## EXERCISE REQUIREMENTS
[a] Summarize the forum thread in three sentences.
[b] Transcribe the part of the forum thread starting at "Oh, so very" and ending at "that you have.".

## SUPPLIED TEXT
•••
To me he sounds more NPD than BPD. Either way, it still sucks and I can only imagine how you feel. I was a horrible person to my H for the longest time. It has only been in the past 2 years that I have finally seen the light. I am truly ashamed of my actions and I am trying every day to replace all the horrible memories with good ones. 

No worries, you did not offend me. I know how people like me are.


----------



## lamaga (May 8, 2012)

Oh, so very very horrible for you. You sound remarkably sane, under the circumstances.


----------



## girl friday (Jan 14, 2012)

pidge70 said:


> I am so sorry you have had to go through all that you have.
> 
> Not sure if you know or not but, I am a BPD'er. I can only speak on my behalf and not others like me. I do know how to love and be loved. It took me a LOT of time and me making horrendous mistakes to finally take accountability for my actions.
> 
> ...




Pidge, can you give us a brief description of what it is like from the inside looking out of BPD. I have been living with someone who I suspect has BPD and wonder if you could shed some light on it all.
•••
## DATA TO EXAMINE
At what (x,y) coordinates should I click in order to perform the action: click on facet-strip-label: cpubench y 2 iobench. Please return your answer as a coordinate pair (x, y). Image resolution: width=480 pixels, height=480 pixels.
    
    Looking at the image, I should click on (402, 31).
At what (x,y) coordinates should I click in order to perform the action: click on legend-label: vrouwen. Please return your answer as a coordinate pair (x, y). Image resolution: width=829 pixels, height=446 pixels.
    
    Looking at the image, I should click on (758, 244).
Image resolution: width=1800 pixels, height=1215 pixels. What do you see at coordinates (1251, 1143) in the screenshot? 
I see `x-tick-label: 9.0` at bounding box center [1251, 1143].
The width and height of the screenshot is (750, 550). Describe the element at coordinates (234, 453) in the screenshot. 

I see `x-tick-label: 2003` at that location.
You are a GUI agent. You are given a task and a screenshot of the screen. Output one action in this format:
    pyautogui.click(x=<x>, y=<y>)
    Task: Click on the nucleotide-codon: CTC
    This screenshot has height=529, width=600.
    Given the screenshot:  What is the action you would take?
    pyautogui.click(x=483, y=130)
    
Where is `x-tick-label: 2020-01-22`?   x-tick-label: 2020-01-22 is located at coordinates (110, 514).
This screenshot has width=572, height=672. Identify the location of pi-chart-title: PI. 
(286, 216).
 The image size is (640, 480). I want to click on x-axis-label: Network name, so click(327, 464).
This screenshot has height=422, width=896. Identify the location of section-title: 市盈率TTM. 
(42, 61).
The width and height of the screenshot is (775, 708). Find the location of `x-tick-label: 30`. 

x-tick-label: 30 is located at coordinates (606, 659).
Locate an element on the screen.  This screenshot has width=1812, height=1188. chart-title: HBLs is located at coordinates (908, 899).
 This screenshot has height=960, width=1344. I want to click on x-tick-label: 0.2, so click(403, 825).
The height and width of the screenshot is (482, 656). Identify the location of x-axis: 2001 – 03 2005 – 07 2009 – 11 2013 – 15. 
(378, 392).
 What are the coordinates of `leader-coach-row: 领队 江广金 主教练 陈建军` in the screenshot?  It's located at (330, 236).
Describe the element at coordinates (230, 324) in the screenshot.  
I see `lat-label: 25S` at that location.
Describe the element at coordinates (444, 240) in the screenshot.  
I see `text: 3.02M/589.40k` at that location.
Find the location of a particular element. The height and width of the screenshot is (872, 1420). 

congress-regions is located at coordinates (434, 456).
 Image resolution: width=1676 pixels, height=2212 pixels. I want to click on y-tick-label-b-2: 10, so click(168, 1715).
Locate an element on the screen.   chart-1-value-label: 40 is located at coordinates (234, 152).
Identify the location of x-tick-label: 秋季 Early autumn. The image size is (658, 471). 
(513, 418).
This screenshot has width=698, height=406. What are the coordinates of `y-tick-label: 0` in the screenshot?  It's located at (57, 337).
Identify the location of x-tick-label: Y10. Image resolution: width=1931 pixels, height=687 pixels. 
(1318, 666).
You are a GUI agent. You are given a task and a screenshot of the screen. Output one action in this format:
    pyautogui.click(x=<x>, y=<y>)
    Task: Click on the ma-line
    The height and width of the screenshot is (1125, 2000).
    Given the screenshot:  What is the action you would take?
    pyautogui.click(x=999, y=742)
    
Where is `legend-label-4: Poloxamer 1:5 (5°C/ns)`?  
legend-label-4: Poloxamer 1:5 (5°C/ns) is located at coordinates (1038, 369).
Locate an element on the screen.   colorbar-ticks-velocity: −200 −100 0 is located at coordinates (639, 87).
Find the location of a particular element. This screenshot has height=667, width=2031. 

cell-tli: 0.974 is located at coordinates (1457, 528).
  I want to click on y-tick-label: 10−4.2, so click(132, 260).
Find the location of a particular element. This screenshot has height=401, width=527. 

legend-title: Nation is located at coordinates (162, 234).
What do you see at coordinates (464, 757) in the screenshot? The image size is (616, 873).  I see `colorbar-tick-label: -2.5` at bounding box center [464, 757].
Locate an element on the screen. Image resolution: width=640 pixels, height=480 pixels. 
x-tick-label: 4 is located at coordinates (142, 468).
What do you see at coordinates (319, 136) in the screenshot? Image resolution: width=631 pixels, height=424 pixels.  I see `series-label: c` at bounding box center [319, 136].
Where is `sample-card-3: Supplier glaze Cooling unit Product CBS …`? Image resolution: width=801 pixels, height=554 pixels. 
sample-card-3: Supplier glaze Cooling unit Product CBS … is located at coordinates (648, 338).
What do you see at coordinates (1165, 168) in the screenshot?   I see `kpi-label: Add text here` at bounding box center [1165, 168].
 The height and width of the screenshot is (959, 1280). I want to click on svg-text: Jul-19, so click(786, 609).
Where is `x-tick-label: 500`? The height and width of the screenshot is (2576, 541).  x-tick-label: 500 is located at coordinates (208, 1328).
•••
## ACTIVITY ANSWERS
[a] One poster says the person being described sounds more NPD than BPD, admits having been horrible to H for a long time, and says the past 2 years have brought a change and an effort to replace bad memories with good ones. lamaga calls the situation very horrible and says the person addressed sounds remarkably sane under the circumstances. girl friday quotes pidge70, who identifies as a BPD'er who knows how to love and be loved, and asks Pidge to describe what BPD is like from the inside, because girl friday lives with someone suspected of having it.

[b]
Oh, so very very horrible for you. You sound remarkably sane, under the circumstances.


----------



## girl friday (Jan 14, 2012)

pidge70 said:


> I am so sorry you have had to go through all that you have.